#### What the task asks:
The answer should consist of each line below that contains the word "Click".

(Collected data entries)
*** Begin section ***

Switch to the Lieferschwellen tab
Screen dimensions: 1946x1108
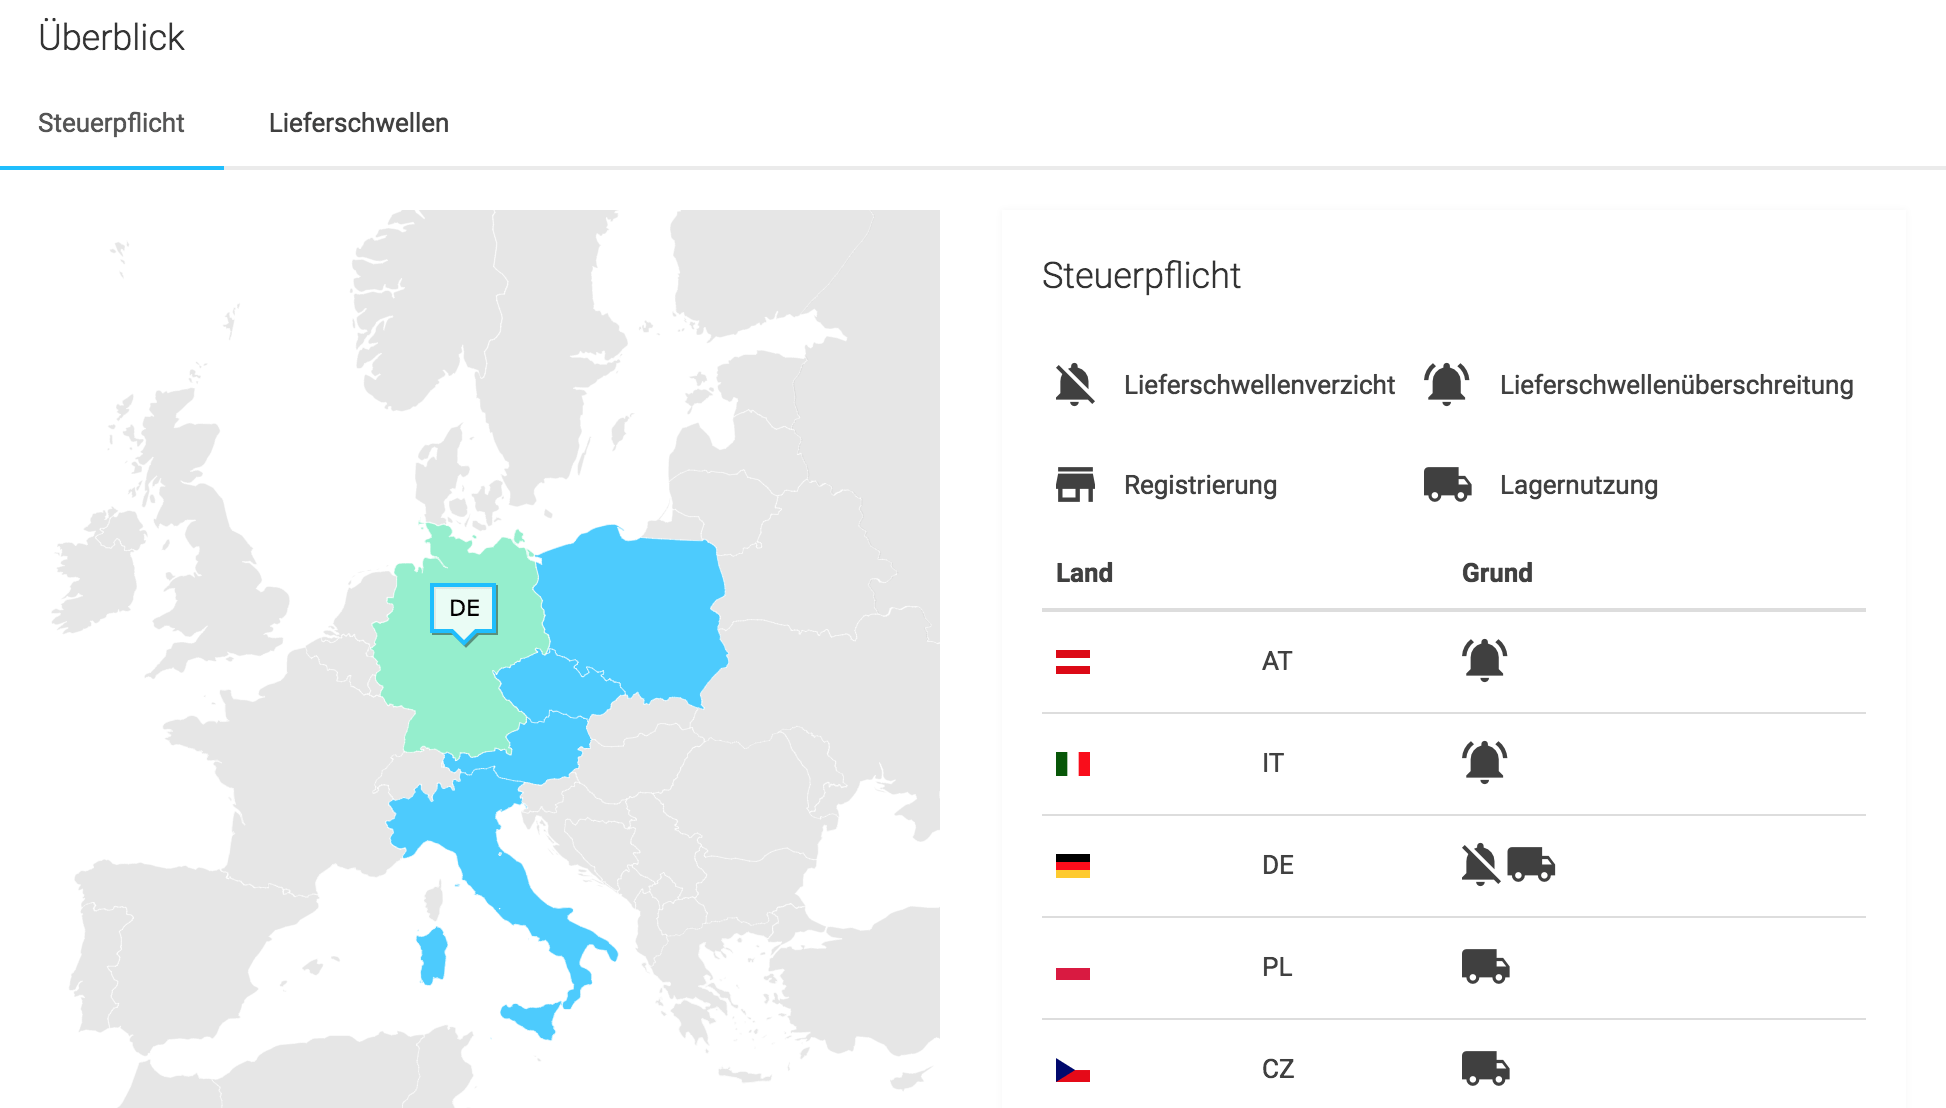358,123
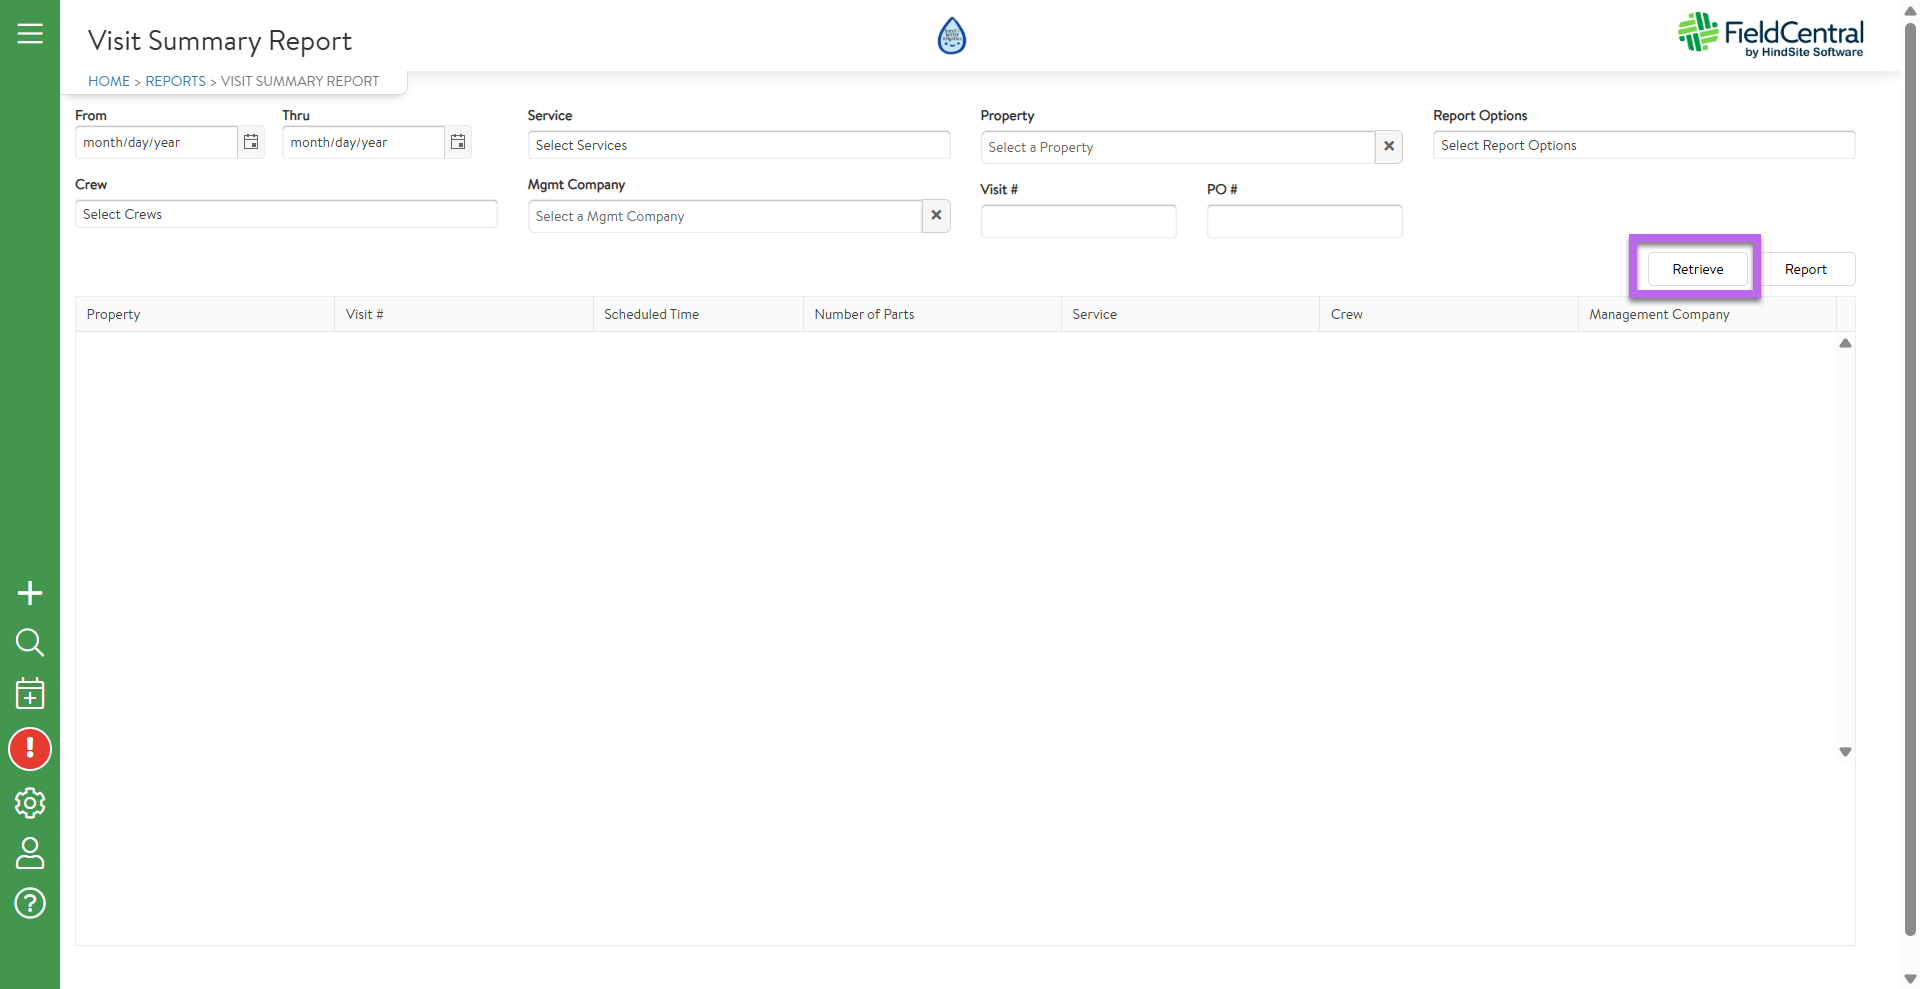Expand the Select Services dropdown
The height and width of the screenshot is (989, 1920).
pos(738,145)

*** End section ***
*** Begin section ***

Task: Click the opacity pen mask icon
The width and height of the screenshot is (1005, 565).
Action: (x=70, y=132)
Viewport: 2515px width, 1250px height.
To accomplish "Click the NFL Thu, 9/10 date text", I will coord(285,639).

*** End section ***

#### Response below:
Task: Click the opacity pen mask icon
To accomplish "Click the NFL Thu, 9/10 date text", I will coord(285,639).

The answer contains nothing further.